11-10-2020, 19:17
|
#44 |
| Kawiarnia, Noc 26-27 czerwca 1996; Około godziny 22:00
Zwodząc kibicami, Craver wyratował Alicję od odpowiedzi, swą nonszalancką lekkością niemal wyprowadzając Bleinerta z równowagi. Kordian nieco zbity z tropu łatwym zwycięstwem w konfrontacji strategi działania, poczuł się gorzko przegranym. Liczył na sprzeciw wobec swoich słów, ale wylądował w puchu, rozważał, czy śledztwo na prawdę nie zajmuje koterian, czy też tak dobrze grają obojętne role.
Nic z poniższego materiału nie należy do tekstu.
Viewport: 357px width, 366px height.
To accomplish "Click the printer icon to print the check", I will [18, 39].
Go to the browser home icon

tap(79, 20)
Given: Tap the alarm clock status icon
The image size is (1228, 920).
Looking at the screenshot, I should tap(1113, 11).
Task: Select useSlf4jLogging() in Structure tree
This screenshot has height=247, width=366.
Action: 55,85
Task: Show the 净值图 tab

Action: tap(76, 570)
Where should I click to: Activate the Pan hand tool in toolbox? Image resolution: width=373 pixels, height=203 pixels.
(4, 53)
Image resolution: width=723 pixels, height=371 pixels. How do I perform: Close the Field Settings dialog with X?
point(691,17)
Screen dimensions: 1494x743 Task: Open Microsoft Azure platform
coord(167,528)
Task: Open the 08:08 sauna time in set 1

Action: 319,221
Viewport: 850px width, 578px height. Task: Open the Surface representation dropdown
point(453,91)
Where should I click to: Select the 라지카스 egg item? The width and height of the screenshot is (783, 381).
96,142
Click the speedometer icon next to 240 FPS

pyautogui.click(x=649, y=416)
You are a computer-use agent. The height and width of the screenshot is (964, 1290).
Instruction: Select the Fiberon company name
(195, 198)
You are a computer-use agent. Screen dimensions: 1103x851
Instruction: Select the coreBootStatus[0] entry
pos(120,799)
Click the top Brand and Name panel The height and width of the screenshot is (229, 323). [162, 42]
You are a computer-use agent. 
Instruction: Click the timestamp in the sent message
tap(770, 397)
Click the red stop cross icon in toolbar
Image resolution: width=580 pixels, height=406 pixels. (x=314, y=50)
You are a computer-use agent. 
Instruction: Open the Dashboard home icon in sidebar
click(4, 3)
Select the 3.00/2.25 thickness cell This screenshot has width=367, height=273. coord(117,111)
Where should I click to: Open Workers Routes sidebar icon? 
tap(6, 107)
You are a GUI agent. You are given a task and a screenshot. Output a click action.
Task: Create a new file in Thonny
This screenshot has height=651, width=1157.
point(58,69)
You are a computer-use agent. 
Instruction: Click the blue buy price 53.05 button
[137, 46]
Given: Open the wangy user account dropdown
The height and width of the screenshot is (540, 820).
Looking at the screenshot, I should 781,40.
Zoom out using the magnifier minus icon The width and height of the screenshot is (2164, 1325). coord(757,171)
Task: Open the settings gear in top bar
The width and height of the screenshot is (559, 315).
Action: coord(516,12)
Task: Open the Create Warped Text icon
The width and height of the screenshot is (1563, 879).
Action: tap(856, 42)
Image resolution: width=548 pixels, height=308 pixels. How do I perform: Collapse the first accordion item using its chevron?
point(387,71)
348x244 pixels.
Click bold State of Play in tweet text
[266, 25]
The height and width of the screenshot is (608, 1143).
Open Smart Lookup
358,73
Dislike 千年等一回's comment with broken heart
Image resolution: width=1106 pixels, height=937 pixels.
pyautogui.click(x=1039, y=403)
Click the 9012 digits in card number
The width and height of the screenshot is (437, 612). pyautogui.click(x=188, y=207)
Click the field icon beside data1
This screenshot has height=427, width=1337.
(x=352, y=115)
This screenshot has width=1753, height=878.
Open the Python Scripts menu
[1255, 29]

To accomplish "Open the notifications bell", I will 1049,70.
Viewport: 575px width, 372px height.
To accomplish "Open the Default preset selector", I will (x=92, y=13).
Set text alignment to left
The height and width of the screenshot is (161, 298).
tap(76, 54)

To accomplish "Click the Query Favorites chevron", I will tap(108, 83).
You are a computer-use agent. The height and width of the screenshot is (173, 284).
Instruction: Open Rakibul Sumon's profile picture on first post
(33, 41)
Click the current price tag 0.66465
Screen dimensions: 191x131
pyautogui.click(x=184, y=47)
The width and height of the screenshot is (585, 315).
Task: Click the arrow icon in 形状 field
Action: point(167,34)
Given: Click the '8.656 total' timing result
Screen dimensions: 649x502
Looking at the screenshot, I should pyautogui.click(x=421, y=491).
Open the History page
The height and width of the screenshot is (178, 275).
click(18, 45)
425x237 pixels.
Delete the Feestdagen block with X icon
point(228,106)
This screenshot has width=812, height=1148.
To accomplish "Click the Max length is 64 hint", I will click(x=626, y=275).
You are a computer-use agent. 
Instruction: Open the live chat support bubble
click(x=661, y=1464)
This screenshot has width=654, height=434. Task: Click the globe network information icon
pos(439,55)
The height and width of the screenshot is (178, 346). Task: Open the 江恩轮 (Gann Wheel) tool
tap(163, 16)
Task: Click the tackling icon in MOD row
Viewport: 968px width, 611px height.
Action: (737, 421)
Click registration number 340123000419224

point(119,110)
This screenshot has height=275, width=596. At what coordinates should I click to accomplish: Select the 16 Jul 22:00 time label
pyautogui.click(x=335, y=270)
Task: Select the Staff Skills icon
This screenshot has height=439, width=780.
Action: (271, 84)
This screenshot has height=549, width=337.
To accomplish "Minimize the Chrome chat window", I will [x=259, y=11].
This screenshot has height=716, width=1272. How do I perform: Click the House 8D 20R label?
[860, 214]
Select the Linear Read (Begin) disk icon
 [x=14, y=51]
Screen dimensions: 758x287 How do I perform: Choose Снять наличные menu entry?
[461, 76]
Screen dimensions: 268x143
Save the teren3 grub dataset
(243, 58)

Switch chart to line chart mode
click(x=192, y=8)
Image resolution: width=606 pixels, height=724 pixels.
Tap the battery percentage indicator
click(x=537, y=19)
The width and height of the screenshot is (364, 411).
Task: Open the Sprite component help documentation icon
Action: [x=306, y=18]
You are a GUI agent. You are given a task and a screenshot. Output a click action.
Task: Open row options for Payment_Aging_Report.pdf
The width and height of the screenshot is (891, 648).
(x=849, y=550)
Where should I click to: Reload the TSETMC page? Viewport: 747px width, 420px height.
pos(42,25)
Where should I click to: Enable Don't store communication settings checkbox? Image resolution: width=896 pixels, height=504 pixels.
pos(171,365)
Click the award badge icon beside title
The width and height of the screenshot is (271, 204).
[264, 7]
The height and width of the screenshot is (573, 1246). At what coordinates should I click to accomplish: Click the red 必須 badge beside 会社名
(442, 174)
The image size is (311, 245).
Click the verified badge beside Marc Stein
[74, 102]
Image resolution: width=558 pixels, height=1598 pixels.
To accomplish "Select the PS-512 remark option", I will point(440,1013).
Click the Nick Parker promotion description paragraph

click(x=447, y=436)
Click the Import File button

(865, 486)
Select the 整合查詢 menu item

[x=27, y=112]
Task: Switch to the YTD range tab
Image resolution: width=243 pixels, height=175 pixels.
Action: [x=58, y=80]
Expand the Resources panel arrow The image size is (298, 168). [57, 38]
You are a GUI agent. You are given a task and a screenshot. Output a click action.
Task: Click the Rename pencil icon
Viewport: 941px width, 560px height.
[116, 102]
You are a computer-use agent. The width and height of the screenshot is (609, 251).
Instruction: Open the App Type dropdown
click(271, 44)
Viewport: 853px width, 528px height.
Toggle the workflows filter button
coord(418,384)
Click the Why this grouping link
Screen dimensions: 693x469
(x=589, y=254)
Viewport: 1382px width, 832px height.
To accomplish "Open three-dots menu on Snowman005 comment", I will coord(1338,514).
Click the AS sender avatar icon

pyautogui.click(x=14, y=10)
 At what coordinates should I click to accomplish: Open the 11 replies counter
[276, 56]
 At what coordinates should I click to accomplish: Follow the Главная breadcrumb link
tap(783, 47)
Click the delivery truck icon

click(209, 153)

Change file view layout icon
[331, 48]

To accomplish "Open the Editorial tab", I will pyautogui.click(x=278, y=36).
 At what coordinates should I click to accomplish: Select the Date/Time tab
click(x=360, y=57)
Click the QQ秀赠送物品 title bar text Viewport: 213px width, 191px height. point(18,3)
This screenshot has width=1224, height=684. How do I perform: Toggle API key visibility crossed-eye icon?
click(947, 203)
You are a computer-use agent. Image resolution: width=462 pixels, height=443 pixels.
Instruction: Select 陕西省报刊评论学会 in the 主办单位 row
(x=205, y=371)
Zastygł ze wzrokiem zaklętym w szybie witryny, stającej się w otaczającym świat mroku, lustrem. Osobliwym zjawiskiem półprzepuszczalnym, w którym można było oglądać własne odbicie i rozmazany obraz za szklaną taflą. Ledwo widoczną kielecką ulicę. Wszystko zyskało podwójną perspektywę. Wampir siedział w kawiarni i na ulicy, ten na ulicy spoglądał na kawiarnię i przed jej szybami dostrzegł zgarbioną postać zaglądającą do środka, ten zaś w kawiarni przyglądał się twarzy tuż za taflą szkła.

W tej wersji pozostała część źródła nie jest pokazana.